Se non ci fosse l’emergenza coronavirus molto probabilmente il “caso” Di Matteo-Bonafede sarebbe sulle prime pagine di tutti i giornali vista la portata delle accuse lanciate durante “Non è l’Arena” di domenica scorsa dal giudice neo-membro del Csm contro il titolare della Giustizia: invece la polemica resta politica e asprissima con risvolti per ora non mediatici come ci si potrebbe attendere. La sintesi della querelle è semplicissima: Di Matteo, pm della trattativa “Stato-Mafia” e tra i più autorevoli in Italia nella lotta alla mafia siciliana, da Giletti ha rivelato che nel 2018 Bonafede prima gli offrì il ruolo di nuovo responsabile Dap (gestione delle carceri, tra i ruoli più prestigiosi per la magistratura) poi però, 48 ore dopo, a seguito di presunte lamentele da parte di diversi boss mafiosi, l’offerta venne ritirata con proposta su altro incarico. Sono passati due anni ma ora Nino Di Matteo l’attacco lo lancia bello forte, tanto da scatenare un putiferio politico con il Centrodestra compatto che chiede le dimissioni del Ministro e con il Premier Conte che invece lo difende «piena fiducia in lui».
Lo scontro tra l’icona dell’antimafia e il Guardasigilli ha fatto anche sibilare nelle ultime ore da Dagospia che i motivi per cui Bonafede non viene ancora sfiduciato è che sarebbe stato proprio lui il primo “garante” per Conte ai tempi della nomina a Presidente del Consiglio (lo fece incontrare con Di Maio). Ma tra scoop e presunto “gossip politico”, la novità di giornata riguarda le dichiarazioni del giornalista Massimo Giletti a L’Aria Che Tira dopo il bailamme scatenato dalla chiamata di Di Matteo a Non è l’Arena: «Una puntata storica, se uno come lui, che in tv non parla mai, chiama in diretta e con pacata amarezza racconta qualcosa di sconcertante».
L’IMBARAZZO DI TRAVAGLIO SUL CASO BONAFEDE
Ma per Giletti ora la conseguenza deve essere molto semplice: dopo il «sono esterrefatto» di Bonafede in seguito alle dure parole di Di Matteo, «Prendo atto che Bonafede ha compiuto atti concreti contro i mafiosi, ma se quello che dice Di Matteo è vero – che l’ incarico è saltato perché sgradito ai boss – si tratta di un’infamia politica e civile. E quindi ora spetta al ministro rispondere in maniera completa, non può limitarsi a dire che non è andata così, su un tema tanto drammatico». Non solo, Giletti compie anche un passo in più in attesa che la politica si “smuova” tra pro e contro Bonafede: «che cosa sarebbe successo se tutto questo fosse accaduto nell’ era Berlusconi?».

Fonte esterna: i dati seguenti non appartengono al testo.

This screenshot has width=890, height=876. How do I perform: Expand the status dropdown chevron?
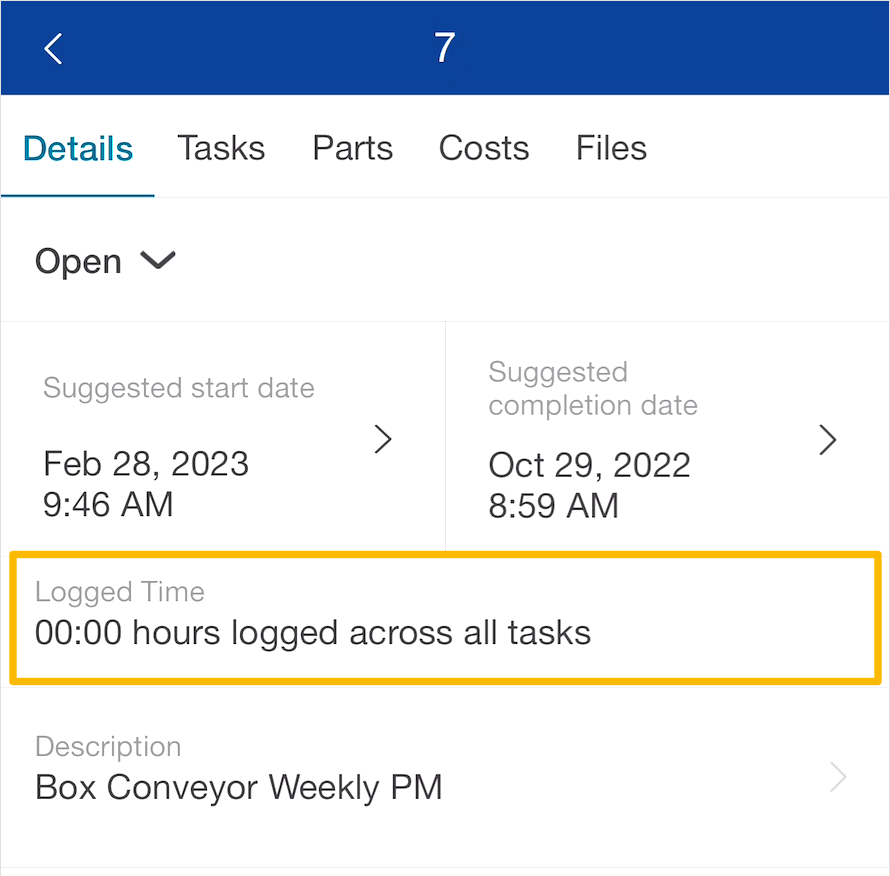click(158, 261)
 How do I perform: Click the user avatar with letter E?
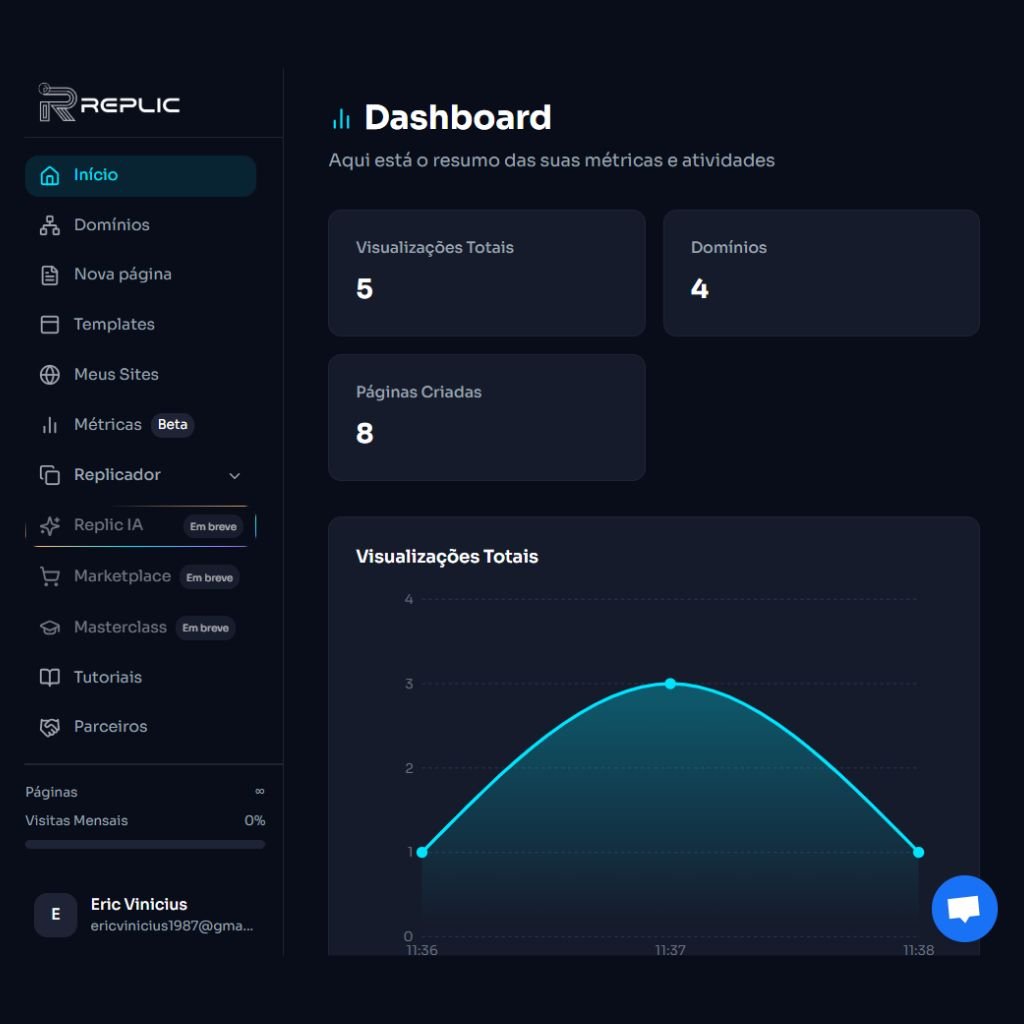[55, 915]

Di certo per molto meno i titoli di giornale si sono fatti sullo stesso Fatto Quotidiano che ha sostenuto tanto Di Matteo quanto Bonafede nella tesi sulla trattativa Stato-Mafia: oggi però il direttore del quotidiano vicino alle Procure, Marco Travaglio, nel suo editoriale sulla vicenda prova a difendere la buona fede di entrambi i protagonisti della vicenda. «L’altra sera l’ex pm (Nino Di Matteo, ndr) ha evocato le frasi dei boss a proposito della presunta retromarcia del ministro sulla sua nomina al Dap. E, anche se non ha fissato alcun nesso causale fra le due cose, Giletti l’ha dato per scontato. Noi ovviamente non eravamo presenti ai tre colloqui (uno telefonico e due al ministero) intercorsi tra Bonafede e Di Matteo. E non ne conosciamo i particolari. Ma già due anni fa ci facemmo l’idea di un colossale equivoco fra due persone in buona fede».
Secondo Travaglio la cronologia dell’equivoco è andata pressapoco così: «Il 18 giugno, già sapendo quel che dicono i boss, Bonafede fede chiama Di Matteo per proporgli l’equivalente della direzione Affari penali (che già era stata di Falcone con Martelli) o il Dap”. Il “19 giugno – prosegue Travaglio – Di Matteo incontra Bonafede è da un ok di massima per gli ex-Affari penali (questa almeno è l’impressione del ministro): ruolo che il Guardasigilli s’impegna a liberare riorganizzando il ministero e ritiene più consono alla storia di Di Matteo». Serve ora che Bonafede di certo replichi nel dettaglio alle parole di Di Matteo, ma per il Governo impegnato nella difficile trattativa sul Decreto Maggio di certo il “caso Di Matteo” non è certo una notizia tra le più positive.